Helliesen was born in Fredrikshald, the son of customs official Henrich and his second wife Anne Mathilde née Hansen. He was the fourth of six children and there were also six older six half siblings. His father died when he was six and his mother moved to Oslo where he completed school at the Maribogadens Skole (1873). He went to the University of Oslo in 1876 and qualified as a teacher in 1881. He then taught at the Frøken Falsens Girls' School and at Kristiania Private Borgerskole. He then joined the Stavanger Museum in 1882. His paternal grandparents were from Stavanger and a position had opened following the resignation of Sophus A. Buch. The museum had been founded in 1877 and included natural history and ethnographic objects. Helliesen was involved in developing the museum and in 1890 the museum had 11000 visitors. He took a special interest in the natural history collections and began to collect insect specimens. He also took an interest in archaeology and encouraged donations from the public. He was involved in the development of a new legislation on antiquities in 1905. In 1908 the work of archaeology was taken up by Anton Wilhelm Brøgger, allowing Helliesen to focus on natural history. After Brøgger left in 1913, the position was taken by Helge Gjessing. Fritz Jensen became an assistant to Helliesen. He also encouraged local amateur entomologists such as Andreas Strand.
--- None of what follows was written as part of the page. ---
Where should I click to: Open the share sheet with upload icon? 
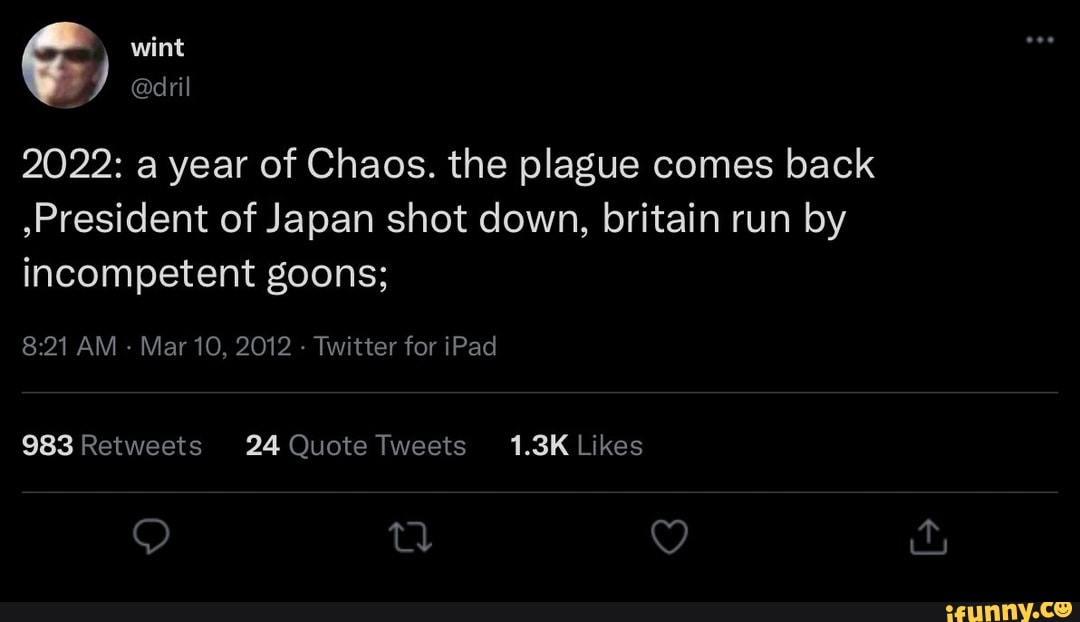928,537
Helliesen was a good illustrator and he began to document archaeological sites. He noticed that many sites were slowly being destroyed, so he began to document their locations and describe them systematically establishing registries of sites. An Act for the preservation of antiquities was passed in 1905 and in the next year Stavanger and Bergen museums were given rights to the antiquities of the county.

Helliesen married Alvilde Christine Pedersen in 1890. They had a daughter Herdis, but the couple separated in 1896 and were granted a divorce only in 1899, at a time when divorces were rare. Herdis lived with her father and trained in music and dance. Helliesen was interested in gymnastics, music, the outdoors, and the Esperanto language. He wrote some entomological articles in Esperanto. In 1893 he had tried to establish a poultry industry along with two other businesspeople but the business was hit by a chicken disease. In 1914 he was admitted to Stavanger hospital for a stomach ulcer surgery and died shortly after.